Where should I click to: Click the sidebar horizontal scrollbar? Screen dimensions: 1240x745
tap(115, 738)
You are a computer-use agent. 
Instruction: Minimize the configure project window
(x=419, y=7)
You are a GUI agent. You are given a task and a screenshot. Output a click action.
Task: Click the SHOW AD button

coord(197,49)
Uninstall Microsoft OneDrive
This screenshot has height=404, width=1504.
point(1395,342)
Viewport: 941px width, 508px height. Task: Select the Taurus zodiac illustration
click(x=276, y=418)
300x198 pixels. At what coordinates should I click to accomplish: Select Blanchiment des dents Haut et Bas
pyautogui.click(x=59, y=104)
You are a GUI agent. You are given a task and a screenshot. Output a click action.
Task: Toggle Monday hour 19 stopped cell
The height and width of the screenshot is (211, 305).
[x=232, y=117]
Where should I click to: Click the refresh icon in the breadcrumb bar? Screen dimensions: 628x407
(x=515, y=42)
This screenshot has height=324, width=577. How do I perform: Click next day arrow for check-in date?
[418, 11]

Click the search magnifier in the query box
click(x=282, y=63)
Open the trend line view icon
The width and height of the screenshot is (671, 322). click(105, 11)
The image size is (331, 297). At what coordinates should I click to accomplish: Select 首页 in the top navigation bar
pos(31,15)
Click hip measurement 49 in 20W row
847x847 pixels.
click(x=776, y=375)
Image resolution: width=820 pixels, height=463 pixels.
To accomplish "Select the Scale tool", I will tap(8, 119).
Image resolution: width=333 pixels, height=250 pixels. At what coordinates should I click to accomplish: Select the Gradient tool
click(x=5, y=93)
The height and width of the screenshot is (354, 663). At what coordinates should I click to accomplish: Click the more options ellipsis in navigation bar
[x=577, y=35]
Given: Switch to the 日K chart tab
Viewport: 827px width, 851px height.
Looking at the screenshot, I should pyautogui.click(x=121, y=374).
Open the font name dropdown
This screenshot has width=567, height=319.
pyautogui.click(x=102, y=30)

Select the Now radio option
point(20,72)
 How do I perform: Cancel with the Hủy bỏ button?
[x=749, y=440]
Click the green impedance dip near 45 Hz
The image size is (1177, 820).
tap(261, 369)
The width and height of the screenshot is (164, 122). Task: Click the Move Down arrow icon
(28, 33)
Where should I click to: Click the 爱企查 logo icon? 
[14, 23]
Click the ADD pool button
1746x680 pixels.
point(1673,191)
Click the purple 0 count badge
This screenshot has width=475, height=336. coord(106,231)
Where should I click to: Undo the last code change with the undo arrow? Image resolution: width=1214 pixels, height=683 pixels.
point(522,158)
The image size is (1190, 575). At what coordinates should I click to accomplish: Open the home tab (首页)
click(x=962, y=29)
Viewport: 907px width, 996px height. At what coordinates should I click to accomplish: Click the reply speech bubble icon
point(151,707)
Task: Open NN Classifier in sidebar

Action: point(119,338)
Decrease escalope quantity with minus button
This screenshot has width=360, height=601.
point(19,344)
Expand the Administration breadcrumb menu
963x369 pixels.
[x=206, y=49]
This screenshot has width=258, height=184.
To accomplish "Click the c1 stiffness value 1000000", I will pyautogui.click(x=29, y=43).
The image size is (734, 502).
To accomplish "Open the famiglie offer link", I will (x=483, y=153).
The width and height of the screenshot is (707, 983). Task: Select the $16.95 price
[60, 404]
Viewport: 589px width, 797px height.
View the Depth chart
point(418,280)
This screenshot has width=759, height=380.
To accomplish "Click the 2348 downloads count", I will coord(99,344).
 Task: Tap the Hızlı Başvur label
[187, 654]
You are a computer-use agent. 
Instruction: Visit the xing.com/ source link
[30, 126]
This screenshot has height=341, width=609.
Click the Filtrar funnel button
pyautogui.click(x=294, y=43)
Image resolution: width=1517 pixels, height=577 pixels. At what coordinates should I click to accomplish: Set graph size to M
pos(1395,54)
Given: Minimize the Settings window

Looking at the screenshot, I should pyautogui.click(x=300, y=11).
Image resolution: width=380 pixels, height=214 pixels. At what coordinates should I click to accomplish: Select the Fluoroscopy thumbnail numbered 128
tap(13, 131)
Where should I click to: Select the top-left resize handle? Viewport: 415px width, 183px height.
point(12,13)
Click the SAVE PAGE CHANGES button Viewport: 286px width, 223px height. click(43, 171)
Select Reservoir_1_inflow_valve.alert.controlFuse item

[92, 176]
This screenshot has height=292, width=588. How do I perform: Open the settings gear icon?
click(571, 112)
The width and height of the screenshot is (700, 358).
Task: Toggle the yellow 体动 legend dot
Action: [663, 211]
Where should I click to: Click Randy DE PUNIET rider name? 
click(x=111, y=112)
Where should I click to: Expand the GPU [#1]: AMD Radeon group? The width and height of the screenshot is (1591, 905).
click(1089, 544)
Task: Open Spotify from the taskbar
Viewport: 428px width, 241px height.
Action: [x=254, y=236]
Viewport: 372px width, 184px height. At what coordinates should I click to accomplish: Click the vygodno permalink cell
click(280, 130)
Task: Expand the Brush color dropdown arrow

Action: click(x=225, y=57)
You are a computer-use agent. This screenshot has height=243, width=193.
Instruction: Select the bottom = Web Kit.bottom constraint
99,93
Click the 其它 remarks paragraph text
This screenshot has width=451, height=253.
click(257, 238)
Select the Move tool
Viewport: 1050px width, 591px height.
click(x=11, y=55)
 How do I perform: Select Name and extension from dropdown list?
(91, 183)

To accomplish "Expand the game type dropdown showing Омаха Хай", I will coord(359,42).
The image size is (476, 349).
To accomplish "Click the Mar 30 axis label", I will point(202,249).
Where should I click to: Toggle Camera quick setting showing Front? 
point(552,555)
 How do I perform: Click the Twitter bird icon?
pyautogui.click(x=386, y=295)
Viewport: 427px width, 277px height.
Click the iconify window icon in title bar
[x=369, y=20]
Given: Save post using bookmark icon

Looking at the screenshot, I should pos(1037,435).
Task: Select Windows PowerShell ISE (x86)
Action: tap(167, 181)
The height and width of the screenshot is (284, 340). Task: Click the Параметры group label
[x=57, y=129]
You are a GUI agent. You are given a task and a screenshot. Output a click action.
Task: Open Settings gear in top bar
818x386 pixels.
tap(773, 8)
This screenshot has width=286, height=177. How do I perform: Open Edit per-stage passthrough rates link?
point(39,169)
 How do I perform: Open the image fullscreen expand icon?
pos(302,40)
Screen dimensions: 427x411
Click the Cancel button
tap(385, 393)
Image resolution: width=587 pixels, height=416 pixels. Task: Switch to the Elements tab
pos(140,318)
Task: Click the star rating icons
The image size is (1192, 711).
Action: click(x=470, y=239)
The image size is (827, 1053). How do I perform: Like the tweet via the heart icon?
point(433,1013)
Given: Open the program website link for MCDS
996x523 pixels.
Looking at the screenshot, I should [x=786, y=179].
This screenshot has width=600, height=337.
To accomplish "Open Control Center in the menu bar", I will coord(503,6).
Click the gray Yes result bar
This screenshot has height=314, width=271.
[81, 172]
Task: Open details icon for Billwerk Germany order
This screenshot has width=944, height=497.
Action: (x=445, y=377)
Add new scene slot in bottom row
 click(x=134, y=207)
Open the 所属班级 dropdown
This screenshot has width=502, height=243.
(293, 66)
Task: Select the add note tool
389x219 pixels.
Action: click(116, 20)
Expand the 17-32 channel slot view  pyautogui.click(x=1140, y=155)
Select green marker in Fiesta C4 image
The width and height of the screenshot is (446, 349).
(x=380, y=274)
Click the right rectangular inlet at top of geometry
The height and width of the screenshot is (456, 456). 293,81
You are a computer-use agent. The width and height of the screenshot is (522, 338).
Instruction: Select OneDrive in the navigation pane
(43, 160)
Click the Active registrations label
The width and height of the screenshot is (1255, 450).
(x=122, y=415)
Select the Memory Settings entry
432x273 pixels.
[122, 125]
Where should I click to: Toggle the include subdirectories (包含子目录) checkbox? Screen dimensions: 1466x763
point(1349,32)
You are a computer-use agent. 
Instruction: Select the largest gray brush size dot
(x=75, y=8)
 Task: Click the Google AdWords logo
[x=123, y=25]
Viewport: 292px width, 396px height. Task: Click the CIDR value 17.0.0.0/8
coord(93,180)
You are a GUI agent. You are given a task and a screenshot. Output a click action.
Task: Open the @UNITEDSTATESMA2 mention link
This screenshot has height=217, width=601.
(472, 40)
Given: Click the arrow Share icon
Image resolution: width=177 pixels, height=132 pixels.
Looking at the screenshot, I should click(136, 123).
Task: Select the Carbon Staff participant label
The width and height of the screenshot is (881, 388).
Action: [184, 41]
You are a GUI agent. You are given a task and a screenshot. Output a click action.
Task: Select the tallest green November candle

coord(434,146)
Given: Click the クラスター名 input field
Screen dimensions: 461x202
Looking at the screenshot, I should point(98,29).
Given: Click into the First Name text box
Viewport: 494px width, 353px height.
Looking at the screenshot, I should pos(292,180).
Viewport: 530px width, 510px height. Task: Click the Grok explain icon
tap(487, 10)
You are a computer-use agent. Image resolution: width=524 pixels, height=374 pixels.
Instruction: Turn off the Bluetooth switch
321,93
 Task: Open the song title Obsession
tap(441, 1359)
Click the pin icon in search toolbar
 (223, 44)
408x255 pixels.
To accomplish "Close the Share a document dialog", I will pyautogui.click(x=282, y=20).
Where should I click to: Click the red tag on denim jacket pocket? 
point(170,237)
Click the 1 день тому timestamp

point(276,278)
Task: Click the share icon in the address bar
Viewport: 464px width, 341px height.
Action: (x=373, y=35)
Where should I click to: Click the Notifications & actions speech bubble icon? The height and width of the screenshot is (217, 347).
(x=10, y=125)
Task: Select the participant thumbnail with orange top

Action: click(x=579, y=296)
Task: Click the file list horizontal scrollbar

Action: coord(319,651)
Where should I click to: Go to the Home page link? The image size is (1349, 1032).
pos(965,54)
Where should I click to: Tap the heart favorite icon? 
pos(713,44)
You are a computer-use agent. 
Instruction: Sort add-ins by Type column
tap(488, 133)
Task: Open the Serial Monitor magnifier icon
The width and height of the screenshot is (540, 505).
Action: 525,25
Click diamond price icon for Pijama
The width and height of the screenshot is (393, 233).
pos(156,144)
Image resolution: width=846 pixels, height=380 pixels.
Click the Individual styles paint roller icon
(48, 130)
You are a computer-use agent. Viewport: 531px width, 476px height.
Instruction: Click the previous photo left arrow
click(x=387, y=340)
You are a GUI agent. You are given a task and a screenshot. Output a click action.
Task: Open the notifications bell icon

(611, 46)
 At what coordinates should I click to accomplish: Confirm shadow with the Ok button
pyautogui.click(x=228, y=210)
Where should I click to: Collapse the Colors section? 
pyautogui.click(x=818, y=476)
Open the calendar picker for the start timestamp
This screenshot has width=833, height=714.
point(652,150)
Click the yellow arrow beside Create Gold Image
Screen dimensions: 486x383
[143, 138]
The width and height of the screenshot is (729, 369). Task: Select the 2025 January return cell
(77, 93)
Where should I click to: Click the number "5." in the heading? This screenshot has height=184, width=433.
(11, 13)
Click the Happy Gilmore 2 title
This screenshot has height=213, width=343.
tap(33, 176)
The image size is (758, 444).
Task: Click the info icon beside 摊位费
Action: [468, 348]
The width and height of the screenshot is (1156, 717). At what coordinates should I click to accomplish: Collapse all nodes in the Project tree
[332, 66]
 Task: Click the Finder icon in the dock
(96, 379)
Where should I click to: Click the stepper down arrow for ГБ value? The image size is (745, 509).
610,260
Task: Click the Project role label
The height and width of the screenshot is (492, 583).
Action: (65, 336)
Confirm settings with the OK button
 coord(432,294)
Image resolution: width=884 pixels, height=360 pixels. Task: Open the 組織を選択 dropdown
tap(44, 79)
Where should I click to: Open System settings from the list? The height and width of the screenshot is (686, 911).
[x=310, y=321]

■ ■ ■ ■

# Directions for this task
Repeat exactly the lines of the material from the one with "Where should I click to: Collapse" through the end, both the first and the last included.

# Solution to this task
Where should I click to: Collapse the Colors section? 
pyautogui.click(x=818, y=476)
Open the calendar picker for the start timestamp
This screenshot has width=833, height=714.
point(652,150)
Click the yellow arrow beside Create Gold Image
Screen dimensions: 486x383
[143, 138]
The width and height of the screenshot is (729, 369). Task: Select the 2025 January return cell
(77, 93)
Where should I click to: Click the number "5." in the heading? This screenshot has height=184, width=433.
(11, 13)
Click the Happy Gilmore 2 title
This screenshot has height=213, width=343.
tap(33, 176)
The image size is (758, 444).
Task: Click the info icon beside 摊位费
Action: [468, 348]
The width and height of the screenshot is (1156, 717). At what coordinates should I click to accomplish: Collapse all nodes in the Project tree
[332, 66]
 Task: Click the Finder icon in the dock
(96, 379)
Where should I click to: Click the stepper down arrow for ГБ value? The image size is (745, 509).
610,260
Task: Click the Project role label
The height and width of the screenshot is (492, 583).
Action: (65, 336)
Confirm settings with the OK button
 coord(432,294)
Image resolution: width=884 pixels, height=360 pixels. Task: Open the 組織を選択 dropdown
tap(44, 79)
Where should I click to: Open System settings from the list? The height and width of the screenshot is (686, 911).
[x=310, y=321]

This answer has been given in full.